I also must take exception to the editorial's statement that the steel industry "could become dependent on tariff protection." Could become dependent? The U.S. steel industry has been shielded from international competition via tariffs, quotas, duties, voluntary restraint agreements and other trade restrictions by presidential administrations dating to Lyndon B. Johnson's. The latest bid by steel producers to expand tariffs to developing countries is yet more evidence that no amount of trade protection will ever satisfy steel producers.
Instead of considering new tariffs that would further damage steel users, the Bush administration needs to take a closer look at evidence of widespread damage to the economy caused by the tariffs. The only way to end this cycle of protection is to encourage steel producers to compete in the global market [-] like their customers do every day.
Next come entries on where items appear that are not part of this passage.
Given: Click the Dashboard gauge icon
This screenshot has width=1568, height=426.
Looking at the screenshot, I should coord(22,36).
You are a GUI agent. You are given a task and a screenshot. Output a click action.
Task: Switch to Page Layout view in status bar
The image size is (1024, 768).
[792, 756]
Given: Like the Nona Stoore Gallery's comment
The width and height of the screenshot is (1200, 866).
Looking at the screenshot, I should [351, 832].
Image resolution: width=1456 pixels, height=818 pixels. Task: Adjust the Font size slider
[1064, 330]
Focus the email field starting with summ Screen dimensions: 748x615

JON E. JENSONPresidentConsuming Industries Trade Action CoalitionIndependence, Ohio

I applaud The Washington Times for recognizing the wisdom of President Bush's imposition of temporary steel tariffs.The steel industry is using this temporary reprieve from low-cost, often illegally dumped imports to restructure and consolidate. Many inefficient steel companies have gone out of business (30 at last count), leaving the survivors with the opportunity to improve their order books at increased transaction prices, thus providing much-needed capital for modernization.
Unfortunately, serious economic problems still will face those survivors when the tariffs expire in 2005. A look at this nation's November trade deficit a record $40 billion provides a view of the future for all of American industry, not just steel.
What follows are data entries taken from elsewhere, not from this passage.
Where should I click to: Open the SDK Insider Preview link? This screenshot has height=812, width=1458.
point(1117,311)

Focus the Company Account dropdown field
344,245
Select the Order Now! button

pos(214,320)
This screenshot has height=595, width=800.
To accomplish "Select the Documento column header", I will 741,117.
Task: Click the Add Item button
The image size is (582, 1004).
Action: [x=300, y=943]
The trade figures show that goods manufactured in the United States are not very competitive versus those manufactured abroad. The American steel-consuming industries knew this and fought the steel tariffs without success.
Without the steel tariffs, our nation would have become totally dependent on foreign steel, whose prices would escalate gradually once American competition was sidelined.
American steel-consuming industries only would have postponed the inevitable if they had won against the steel tariffs and wasn't it the American steel-consuming industries' decision to buy cheap, illegally dumped foreign steel that added to the domestic steel companies' near extinction?
Yet, government subsidies are not the answer to correcting the trade imbalance if we want to preserve our freedom and independence because such subsidies are socialistic. Imposing high permanent tariffs or quotas on imports is protectionism and contrary to our free-market philosophy.
So, what is the answer? Improved productivity has saved the day in the past, but can it overcome the challenges this new global economy poses? With our trading partners unlikely to lower their trade barriers, can we stem the rising trade deficit and restore the health of our economy? Tax cuts will help, but we still face seemingly insurmountable challenges from socialist and communist economies that are the low-cost producers on the global stage. Prosperity at home is threatened unless we can find a way to balance our trade deficit without compromising our principles and way of life.